What's the logistic distribution? It's a lot like the normal distribution, a bell-shaped curve. They can be so similar in shape that I'd have trouble telling them apart by eye. But, the logistic distribution has fatter tails relative to the "bell". In other words: the logistic distribution predicts rare events, like teams beating expectations by large amounts, will happen more often than the normal distribution would predict. And it predicts that certain common events, like close games, will happen less often.
The log5 formula works perfectly when scores are distributed logistically. That's been proven mathematically. But, where scores aren't actually logistic, the formula will fail, in proportion to how real life varies from the particular logistic distribution the log5 formula assumes.
That's why the formula didn't work in the sprinting example. Tango explicitly made the results normally distributed. Then, he found that log5 started to break down when the competitors became seriously mismatched. That is: log5 started to fail in the tail of the distribution, exactly where normal and logistic differ the most.
Here's a rudimentary basketball game. Two teams each get 100 possessions, and have a certain probability (talent) of scoring on each possession. Defense doesn't matter, and all baskets are two points.
Suppose you have A, a 55 percent team (expected score: 110) and B, a 45 percent team (expected score, 90). We expect each team's score to be normally distributed, with an SD of an SD of almost exactly 10 points for each team's individual score.*
(* This is just the normal approximation to binomial. To get the SD, calculate .45 multiplied by (1-.45) divided by 100. Take the square root. Multiply by 2 since each basket is 2 points. Then, multiply by 100 for the number of possessions. You get 9.95.)
Since the two teams are independent, the SD of the score difference is the square root of 2 times as big as the individual standard deviations. So, the SD of the differential is 14 points.
By talent, A is a 20-point favorite over underdog B. For B to win, it must beat the spread by 20 points. 20 divided by 14 equals 1.42 SD. Under the normal distribution, the probability of getting a result greater than 1.42 SD is 0.0778.
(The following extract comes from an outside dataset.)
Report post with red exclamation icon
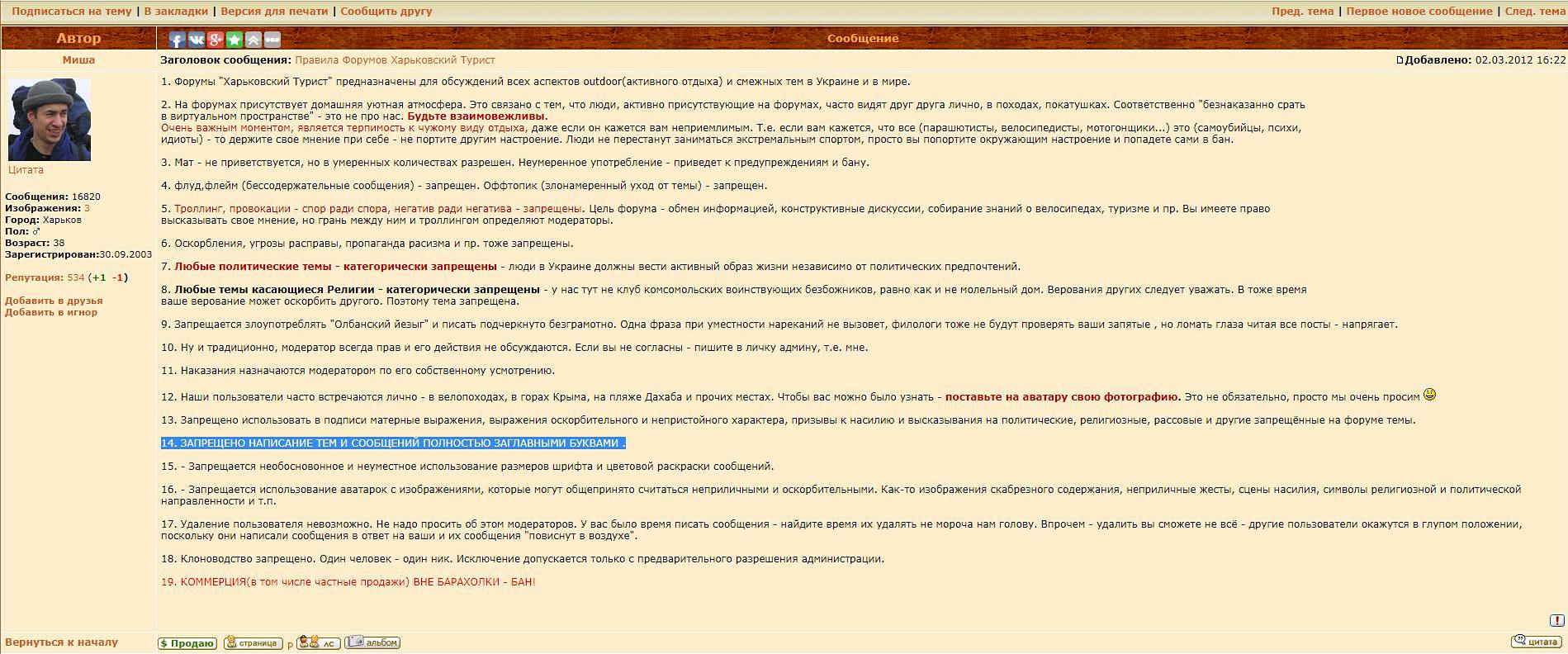This screenshot has width=1568, height=654. (x=1556, y=621)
That means B has a 7.78 percent chance of winning, and A a 92.22 chance. The odds ratio for A is 92.22 divided by 7.78, which is 11.85.
So, that's the answer. Now, how well does log5 approximate it? To figure that out, we need to figure the talent of A and B against a .500 team.
Let's say Team C is that .500 team. Against C, team A has an advantage of 0.71 SD. The normal distribution table says that's a winning percentage of .7611, which is an odds ratio of 3.186. Similarly, team B is 0.71 SD worse than C, so it wins with probability (1 - .7611), or odds ratio 1 / 3.186.
Using log5, what's the estimated odds ratio of A over B? It's 3.186 squared, or 10.15. That works out to a win probability of only .910, an underestimate of the .922 true probability.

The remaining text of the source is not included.